Ofrecían recitales brillantes de Whitman o Mayakoski cuando no estaban en alguna obra en cartelera. Militaron en el Partido Comunista, no como adherentes decorativos: para María significó el contacto diario con pobladores, mujeres trabajadoras, sindicatos, campesinos. Fue electa diputada y no permaneció en un sillón, aunque eso significara abandonar algún tiempo su trabajo en el teatro. Aceptó durante la Unidad Popular el cargo de embajadora en Vietnam mientras arreciaban los bombardeos norteamericanos y los horrores de la guerra. Conoció a Ho-Chi Minh y desempeñó su misión sin aceptar privilegios e inserta en la vida diaria de un pueblo heroico.
No emigró ni eligió el exilio durante la dictadura, pese de figurar con su marido en las listas negras que impedían cualquier trabajo en televisión o teatro. Los peligros para ellos y sus dos hijos no resultaron imaginarios. El hijo, José Manuel Parada, funcionario de la Vicaría de la Solidaridad, fue asesinado por la CNI. Significó la mayor tragedia en la vida de la familia. Roberto Parada representaba entonces en el teatro Ictus “Primavera con una esquina rota”, de Mario Benedetti. Recibió la noticia terrible en medio de una presentación. Aún devastado por la muerte de su “hermoso hijo” dijo -como los viejos actores- “la función debe seguir”.

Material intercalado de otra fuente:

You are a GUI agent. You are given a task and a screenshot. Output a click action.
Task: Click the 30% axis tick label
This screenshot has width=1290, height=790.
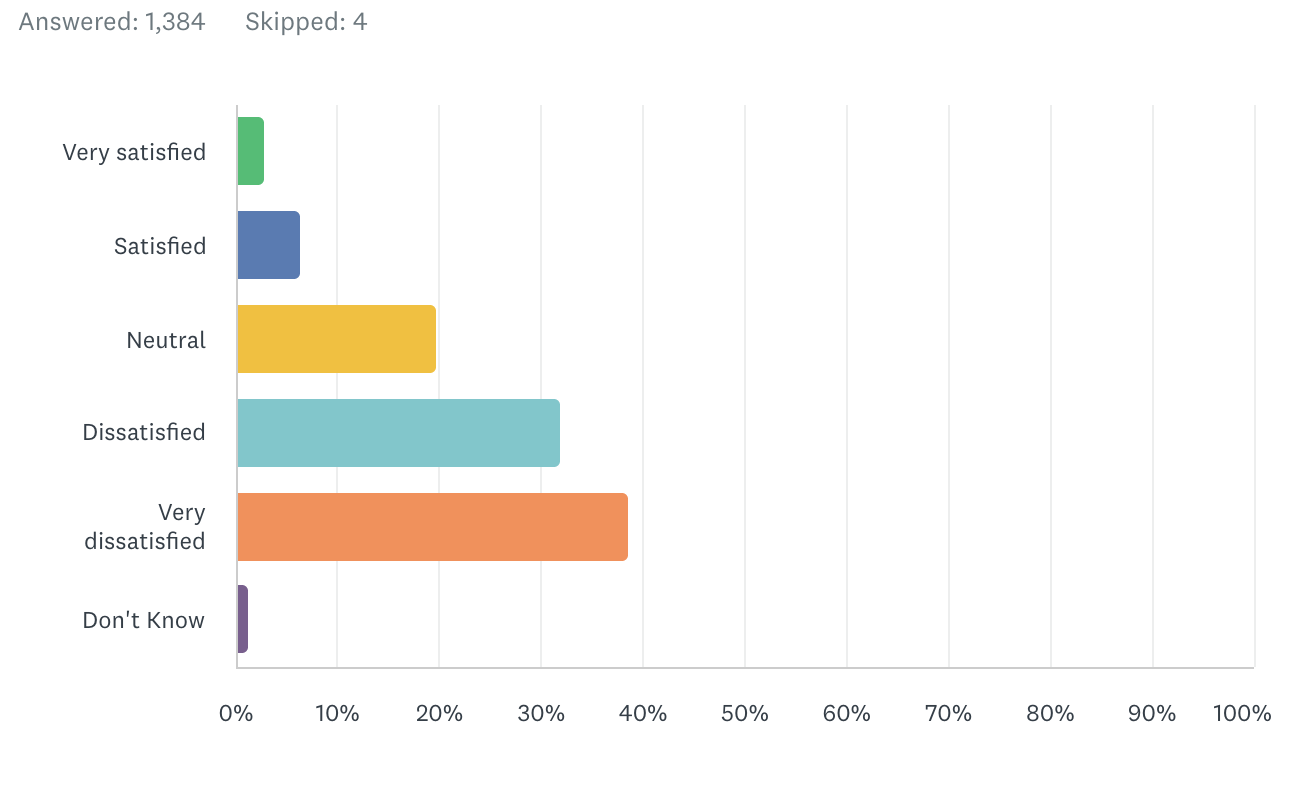click(541, 713)
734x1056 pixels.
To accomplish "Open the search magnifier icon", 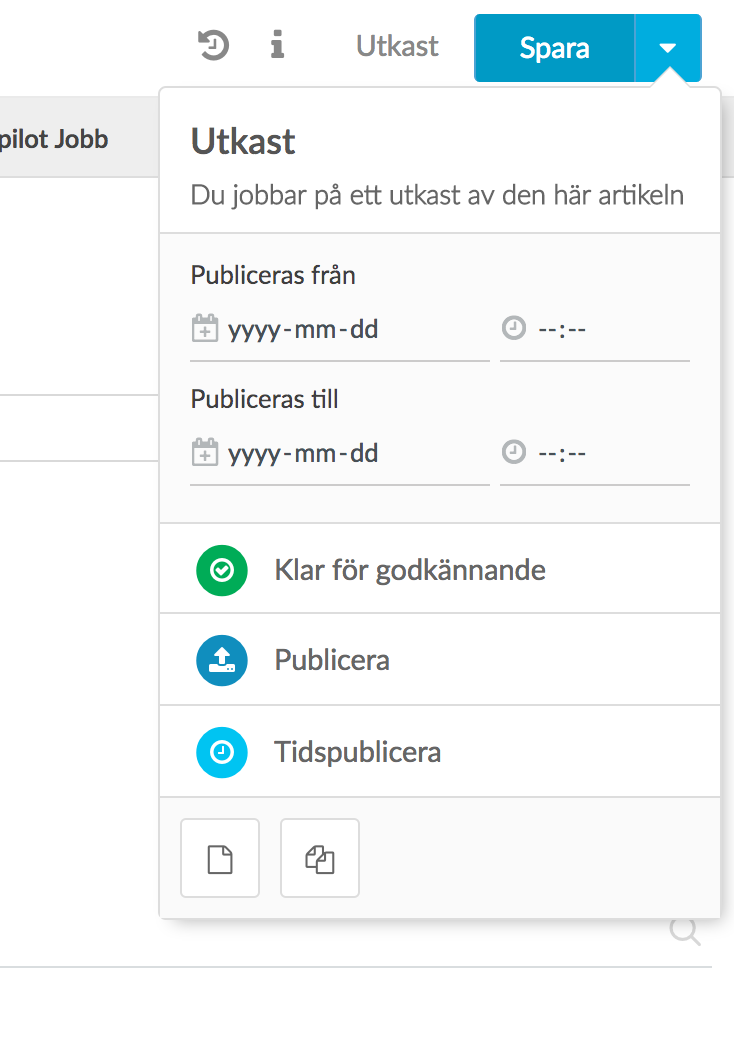I will [x=685, y=932].
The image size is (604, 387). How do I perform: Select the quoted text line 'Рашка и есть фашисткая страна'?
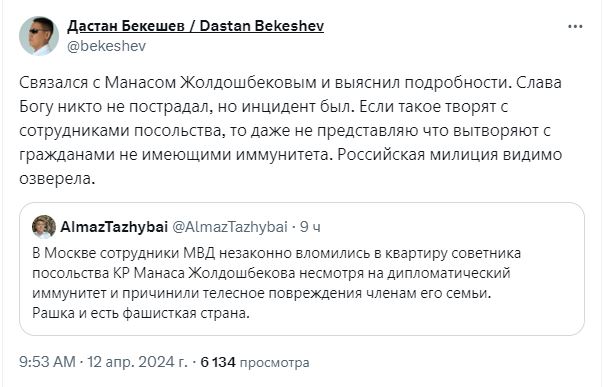click(x=141, y=313)
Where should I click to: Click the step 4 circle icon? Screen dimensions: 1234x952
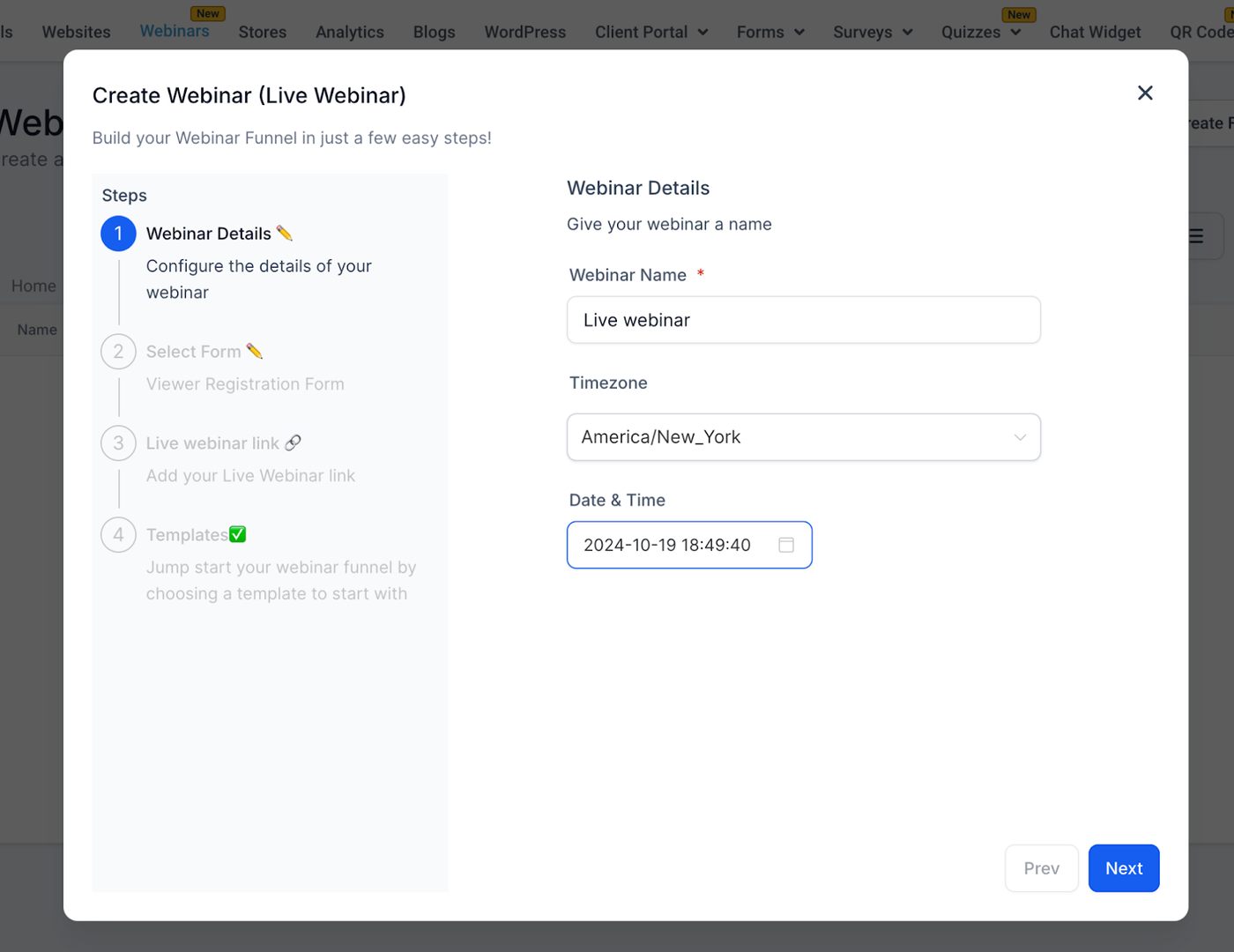[x=118, y=535]
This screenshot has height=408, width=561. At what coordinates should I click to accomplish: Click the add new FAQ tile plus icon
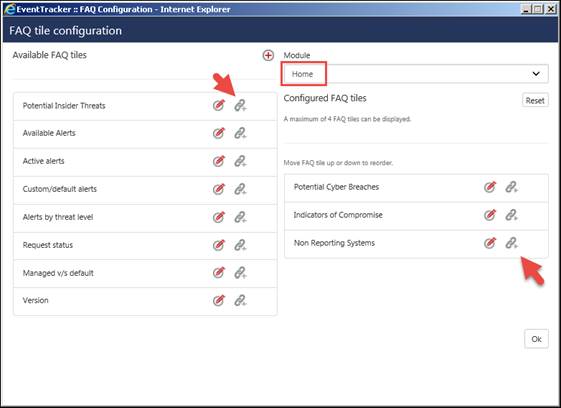(268, 55)
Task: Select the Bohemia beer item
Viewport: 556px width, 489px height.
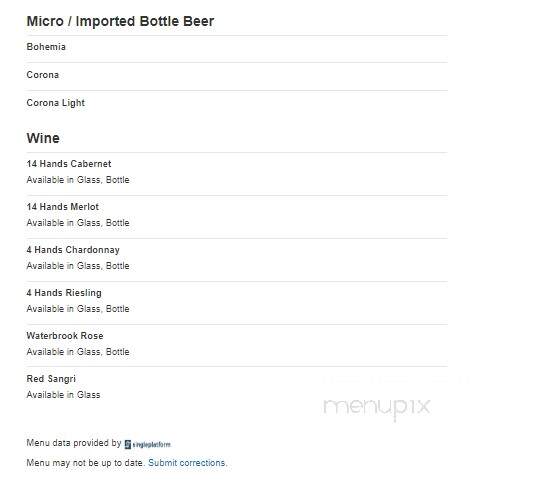Action: (46, 47)
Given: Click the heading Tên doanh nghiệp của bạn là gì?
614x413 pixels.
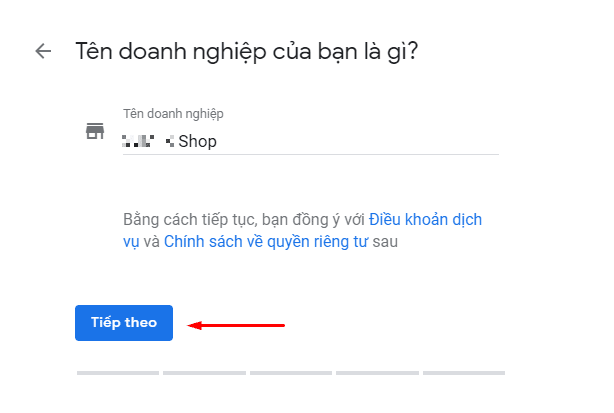Looking at the screenshot, I should [x=246, y=51].
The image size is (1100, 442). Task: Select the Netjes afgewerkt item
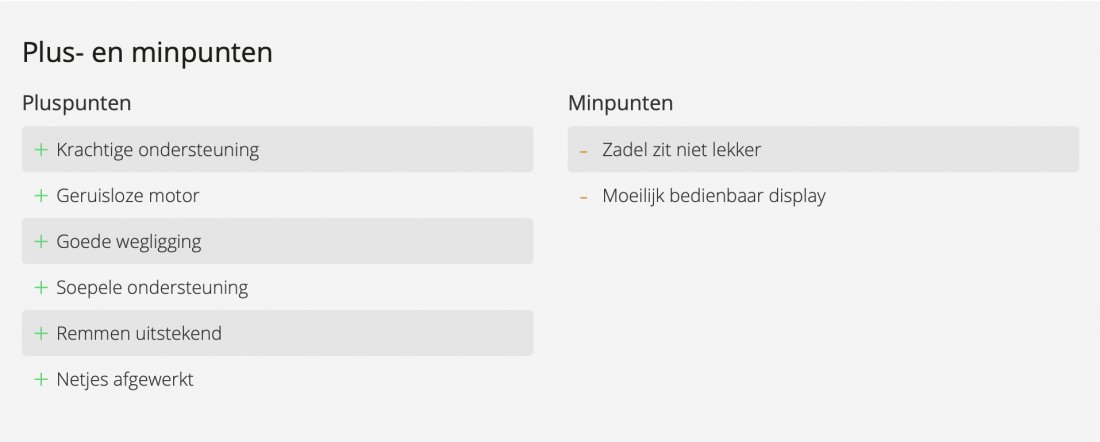pos(125,380)
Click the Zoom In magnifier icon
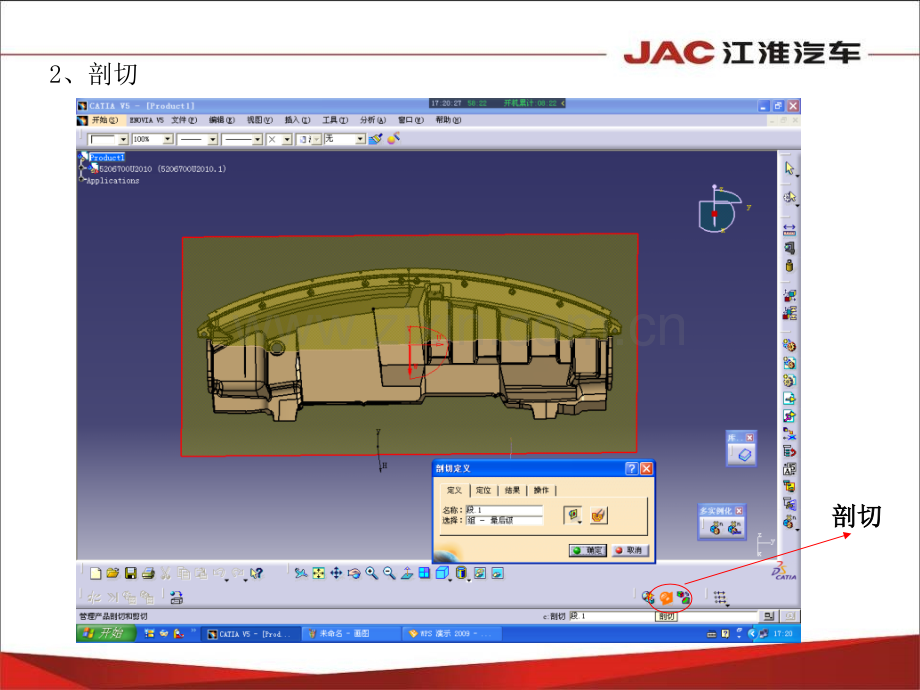 (x=371, y=573)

Maria Maluenda no enmudeció. Denunció el crimen y a sus autores en todas las tribunas. El teatro le sirvió para sofocar sus desgarramientos cuando era necesario ser la voz de la lucha por la democracia y contar sobre una dictadura que estrangulaba el alma de Chile y su tradición humanista. Creía que se debía dejar todo sectarismo para golpear unidos en los mismos objetivos. Renunció al Partido Comunista y se unió a la Concertación en la reconquista de la democracia. Demostró que no estaba equivocada y que los otros caminos sólo conducían a la aventura y la irracionalidad. Fue elegida de nuevo diputada y le llenó de orgullo ser la presidenta de una Cámara libremente electa después de una dictadura que agotó todo asombro.
Cuando estimó que había cumplido su tarea, se retiró de todo escenario público, herida siempre por un dolor incurable. No es una mujer vencida por los años ni las enfermedades. No quiere ser una figura emblemática del pasado, entiende que hay que despejarle el camino a las nuevas generaciones. La película que vimos es algo más que un homenaje a una vida digna de admiración. Es como un ajuste de cuentas que nos hace deudores suyos.